§ What to do: Repeat exactly each line of the data provided below.

[Collected data]
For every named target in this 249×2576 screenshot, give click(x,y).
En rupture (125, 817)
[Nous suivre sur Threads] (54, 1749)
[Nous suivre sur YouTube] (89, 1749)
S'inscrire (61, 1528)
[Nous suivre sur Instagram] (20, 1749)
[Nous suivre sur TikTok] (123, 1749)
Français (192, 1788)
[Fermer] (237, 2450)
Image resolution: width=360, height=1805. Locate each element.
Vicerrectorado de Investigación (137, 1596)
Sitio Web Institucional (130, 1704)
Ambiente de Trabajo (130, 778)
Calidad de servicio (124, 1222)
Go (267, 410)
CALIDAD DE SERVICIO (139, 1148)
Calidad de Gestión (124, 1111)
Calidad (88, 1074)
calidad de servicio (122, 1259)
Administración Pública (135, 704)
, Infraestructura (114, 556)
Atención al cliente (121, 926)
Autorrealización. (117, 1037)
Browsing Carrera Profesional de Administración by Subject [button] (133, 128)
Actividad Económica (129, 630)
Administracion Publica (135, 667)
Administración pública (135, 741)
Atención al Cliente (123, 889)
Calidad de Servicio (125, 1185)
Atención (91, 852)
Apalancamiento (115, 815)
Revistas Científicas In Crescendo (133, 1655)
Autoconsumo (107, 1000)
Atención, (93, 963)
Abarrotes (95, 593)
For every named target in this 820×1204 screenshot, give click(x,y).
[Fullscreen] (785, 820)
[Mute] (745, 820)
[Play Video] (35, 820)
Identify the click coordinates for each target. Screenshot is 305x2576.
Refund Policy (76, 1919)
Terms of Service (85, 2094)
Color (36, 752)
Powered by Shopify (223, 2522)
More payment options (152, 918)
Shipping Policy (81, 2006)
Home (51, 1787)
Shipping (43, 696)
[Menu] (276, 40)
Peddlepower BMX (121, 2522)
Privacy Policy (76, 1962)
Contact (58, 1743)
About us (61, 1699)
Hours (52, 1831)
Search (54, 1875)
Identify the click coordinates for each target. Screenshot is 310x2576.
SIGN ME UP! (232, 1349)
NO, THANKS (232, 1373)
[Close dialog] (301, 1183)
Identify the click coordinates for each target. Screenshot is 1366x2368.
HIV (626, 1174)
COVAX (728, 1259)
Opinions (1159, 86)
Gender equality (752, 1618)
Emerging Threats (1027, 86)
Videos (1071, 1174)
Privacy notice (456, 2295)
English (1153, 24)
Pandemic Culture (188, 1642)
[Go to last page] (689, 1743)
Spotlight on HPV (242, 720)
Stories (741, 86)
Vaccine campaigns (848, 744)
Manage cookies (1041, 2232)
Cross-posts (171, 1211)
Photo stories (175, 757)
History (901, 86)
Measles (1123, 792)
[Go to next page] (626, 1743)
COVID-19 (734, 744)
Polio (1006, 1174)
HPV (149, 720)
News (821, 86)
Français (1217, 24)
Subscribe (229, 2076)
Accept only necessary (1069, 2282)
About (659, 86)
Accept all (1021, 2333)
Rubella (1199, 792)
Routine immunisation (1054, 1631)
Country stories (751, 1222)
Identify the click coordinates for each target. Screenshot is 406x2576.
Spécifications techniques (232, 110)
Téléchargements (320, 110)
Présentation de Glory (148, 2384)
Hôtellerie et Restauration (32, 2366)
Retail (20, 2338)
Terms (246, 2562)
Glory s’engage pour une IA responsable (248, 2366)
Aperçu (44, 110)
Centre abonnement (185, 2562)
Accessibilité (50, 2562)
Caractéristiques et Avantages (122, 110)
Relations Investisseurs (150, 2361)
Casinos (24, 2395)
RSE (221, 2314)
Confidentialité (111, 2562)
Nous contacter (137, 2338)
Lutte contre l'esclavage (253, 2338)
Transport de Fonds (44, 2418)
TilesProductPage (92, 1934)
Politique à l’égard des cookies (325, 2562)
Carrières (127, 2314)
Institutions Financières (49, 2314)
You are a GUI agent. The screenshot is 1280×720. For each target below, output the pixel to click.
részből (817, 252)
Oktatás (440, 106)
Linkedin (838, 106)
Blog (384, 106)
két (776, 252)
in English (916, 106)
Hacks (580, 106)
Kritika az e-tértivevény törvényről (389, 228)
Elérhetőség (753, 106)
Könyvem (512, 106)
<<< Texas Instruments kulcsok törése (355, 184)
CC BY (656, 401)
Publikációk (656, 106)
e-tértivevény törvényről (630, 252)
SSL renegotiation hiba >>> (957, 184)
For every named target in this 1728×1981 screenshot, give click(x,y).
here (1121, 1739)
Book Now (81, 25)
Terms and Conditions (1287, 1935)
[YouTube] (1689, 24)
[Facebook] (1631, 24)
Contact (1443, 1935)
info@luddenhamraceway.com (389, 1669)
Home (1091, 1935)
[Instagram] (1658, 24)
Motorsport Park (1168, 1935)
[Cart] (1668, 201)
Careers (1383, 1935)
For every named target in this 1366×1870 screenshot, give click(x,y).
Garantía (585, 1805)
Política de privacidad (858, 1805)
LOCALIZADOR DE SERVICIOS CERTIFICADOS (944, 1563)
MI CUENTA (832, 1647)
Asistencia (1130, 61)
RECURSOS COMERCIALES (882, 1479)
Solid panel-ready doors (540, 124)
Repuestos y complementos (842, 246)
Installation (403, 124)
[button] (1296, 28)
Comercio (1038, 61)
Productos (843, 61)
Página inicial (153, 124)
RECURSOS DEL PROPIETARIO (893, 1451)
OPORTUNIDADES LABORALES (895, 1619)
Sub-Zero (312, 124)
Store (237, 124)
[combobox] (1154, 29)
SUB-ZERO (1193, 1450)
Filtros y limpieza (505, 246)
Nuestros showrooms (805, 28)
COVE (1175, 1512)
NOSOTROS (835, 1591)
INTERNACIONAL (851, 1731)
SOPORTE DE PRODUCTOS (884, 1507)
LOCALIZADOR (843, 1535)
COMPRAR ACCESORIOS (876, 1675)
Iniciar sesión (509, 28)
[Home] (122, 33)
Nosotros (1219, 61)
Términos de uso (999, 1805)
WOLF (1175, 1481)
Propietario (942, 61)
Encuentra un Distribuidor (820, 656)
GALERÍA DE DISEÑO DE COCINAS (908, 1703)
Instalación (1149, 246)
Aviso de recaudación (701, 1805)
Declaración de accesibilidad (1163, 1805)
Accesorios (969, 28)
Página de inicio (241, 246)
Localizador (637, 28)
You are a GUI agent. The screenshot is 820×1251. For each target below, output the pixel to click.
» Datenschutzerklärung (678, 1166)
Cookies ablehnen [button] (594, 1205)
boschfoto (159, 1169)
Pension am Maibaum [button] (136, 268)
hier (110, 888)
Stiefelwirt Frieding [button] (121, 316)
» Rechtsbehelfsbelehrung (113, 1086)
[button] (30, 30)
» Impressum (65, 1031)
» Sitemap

§ Answer to this exercise:
For every named target in this 249×2576 screenshot, give click(x,y).
En rupture (125, 817)
[Nous suivre sur Threads] (54, 1749)
[Nous suivre sur YouTube] (89, 1749)
S'inscrire (61, 1528)
[Nous suivre sur Instagram] (20, 1749)
[Nous suivre sur TikTok] (123, 1749)
Français (192, 1788)
[Fermer] (237, 2450)
Image resolution: width=360, height=1805. Locate each element.
Vicerrectorado de Investigación (137, 1596)
Sitio Web Institucional (130, 1704)
Ambiente de Trabajo (130, 778)
Calidad de servicio (124, 1222)
Go (267, 410)
CALIDAD DE SERVICIO (139, 1148)
Calidad de Gestión (124, 1111)
Calidad (88, 1074)
calidad de servicio (122, 1259)
Administración Pública (135, 704)
, Infraestructura (114, 556)
Atención al cliente (121, 926)
Autorrealización. (117, 1037)
Browsing Carrera Profesional de Administración by Subject [button] (133, 128)
Actividad Económica (129, 630)
Administracion Publica (135, 667)
Administración pública (135, 741)
Atención al Cliente (123, 889)
Calidad de Servicio (125, 1185)
Atención (91, 852)
Apalancamiento (115, 815)
Revistas Científicas In Crescendo (133, 1655)
Autoconsumo (107, 1000)
Atención, (93, 963)
Abarrotes (95, 593)
For every named target in this 820×1204 screenshot, give click(x,y).
[Fullscreen] (785, 820)
[Mute] (745, 820)
[Play Video] (35, 820)
Identify the click coordinates for each target. Screenshot is 305x2576.
Refund Policy (76, 1919)
Terms of Service (85, 2094)
Color (36, 752)
Powered by Shopify (223, 2522)
More payment options (152, 918)
Shipping Policy (81, 2006)
Home (51, 1787)
Shipping (43, 696)
[Menu] (276, 40)
Peddlepower BMX (121, 2522)
Privacy Policy (76, 1962)
Contact (58, 1743)
About us (61, 1699)
Hours (52, 1831)
Search (54, 1875)
Identify the click coordinates for each target. Screenshot is 310x2576.
SIGN ME UP! (232, 1349)
NO, THANKS (232, 1373)
[Close dialog] (301, 1183)
Identify the click coordinates for each target. Screenshot is 1366x2368.
HIV (626, 1174)
COVAX (728, 1259)
Opinions (1159, 86)
Gender equality (752, 1618)
Emerging Threats (1027, 86)
Videos (1071, 1174)
Privacy notice (456, 2295)
English (1153, 24)
Pandemic Culture (188, 1642)
[Go to last page] (689, 1743)
Spotlight on HPV (242, 720)
Stories (741, 86)
Vaccine campaigns (848, 744)
Manage cookies (1041, 2232)
Cross-posts (171, 1211)
Photo stories (175, 757)
History (901, 86)
Measles (1123, 792)
[Go to next page] (626, 1743)
COVID-19 (734, 744)
Polio (1006, 1174)
HPV (149, 720)
News (821, 86)
Français (1217, 24)
Subscribe (229, 2076)
Accept only necessary (1069, 2282)
About (659, 86)
Accept all (1021, 2333)
Rubella (1199, 792)
Routine immunisation (1054, 1631)
Country stories (751, 1222)
Identify the click coordinates for each target. Screenshot is 406x2576.
Spécifications techniques (232, 110)
Téléchargements (320, 110)
Présentation de Glory (148, 2384)
Hôtellerie et Restauration (32, 2366)
Retail (20, 2338)
Terms (246, 2562)
Glory s’engage pour une IA responsable (248, 2366)
Aperçu (44, 110)
Centre abonnement (185, 2562)
Accessibilité (50, 2562)
Caractéristiques et Avantages (122, 110)
Relations Investisseurs (150, 2361)
Casinos (24, 2395)
RSE (221, 2314)
Confidentialité (111, 2562)
Nous contacter (137, 2338)
Lutte contre l'esclavage (253, 2338)
Transport de Fonds (44, 2418)
TilesProductPage (92, 1934)
Politique à l’égard des cookies (325, 2562)
Carrières (127, 2314)
Institutions Financières (49, 2314)
You are a GUI agent. The screenshot is 1280×720. For each target below, output the pixel to click.
részből (817, 252)
Oktatás (440, 106)
Linkedin (838, 106)
Blog (384, 106)
két (776, 252)
in English (916, 106)
Hacks (580, 106)
Kritika az e-tértivevény törvényről (389, 228)
Elérhetőség (753, 106)
Könyvem (512, 106)
<<< Texas Instruments kulcsok törése (355, 184)
CC BY (656, 401)
Publikációk (656, 106)
e-tértivevény törvényről (630, 252)
SSL renegotiation hiba >>> (957, 184)
For every named target in this 1728×1981 screenshot, give click(x,y).
here (1121, 1739)
Book Now (81, 25)
Terms and Conditions (1287, 1935)
[YouTube] (1689, 24)
[Facebook] (1631, 24)
Contact (1443, 1935)
info@luddenhamraceway.com (389, 1669)
Home (1091, 1935)
[Instagram] (1658, 24)
Motorsport Park (1168, 1935)
[Cart] (1668, 201)
Careers (1383, 1935)
For every named target in this 1366×1870 screenshot, give click(x,y).
Garantía (585, 1805)
Política de privacidad (858, 1805)
LOCALIZADOR DE SERVICIOS CERTIFICADOS (944, 1563)
MI CUENTA (832, 1647)
Asistencia (1130, 61)
RECURSOS COMERCIALES (882, 1479)
Solid panel-ready doors (540, 124)
Repuestos y complementos (842, 246)
Installation (403, 124)
[button] (1296, 28)
Comercio (1038, 61)
Productos (843, 61)
Página inicial (153, 124)
RECURSOS DEL PROPIETARIO (893, 1451)
OPORTUNIDADES LABORALES (895, 1619)
Sub-Zero (312, 124)
Store (237, 124)
[combobox] (1154, 29)
SUB-ZERO (1193, 1450)
Filtros y limpieza (505, 246)
Nuestros showrooms (805, 28)
COVE (1175, 1512)
NOSOTROS (835, 1591)
INTERNACIONAL (851, 1731)
SOPORTE DE PRODUCTOS (884, 1507)
LOCALIZADOR (843, 1535)
COMPRAR ACCESORIOS (876, 1675)
Iniciar sesión (509, 28)
[Home] (122, 33)
Nosotros (1219, 61)
Términos de uso (999, 1805)
WOLF (1175, 1481)
Propietario (942, 61)
Encuentra un Distribuidor (820, 656)
GALERÍA DE DISEÑO DE COCINAS (908, 1703)
Instalación (1149, 246)
Aviso de recaudación (701, 1805)
Declaración de accesibilidad (1163, 1805)
Accesorios (969, 28)
Página de inicio (241, 246)
Localizador (637, 28)
You are a GUI agent. The screenshot is 820×1251. For each target below, output the pixel to click.
» Datenschutzerklärung (678, 1166)
Cookies ablehnen [button] (594, 1205)
boschfoto (159, 1169)
Pension am Maibaum [button] (136, 268)
hier (110, 888)
Stiefelwirt Frieding [button] (121, 316)
» Rechtsbehelfsbelehrung (113, 1086)
[button] (30, 30)
» Impressum (65, 1031)
» Sitemap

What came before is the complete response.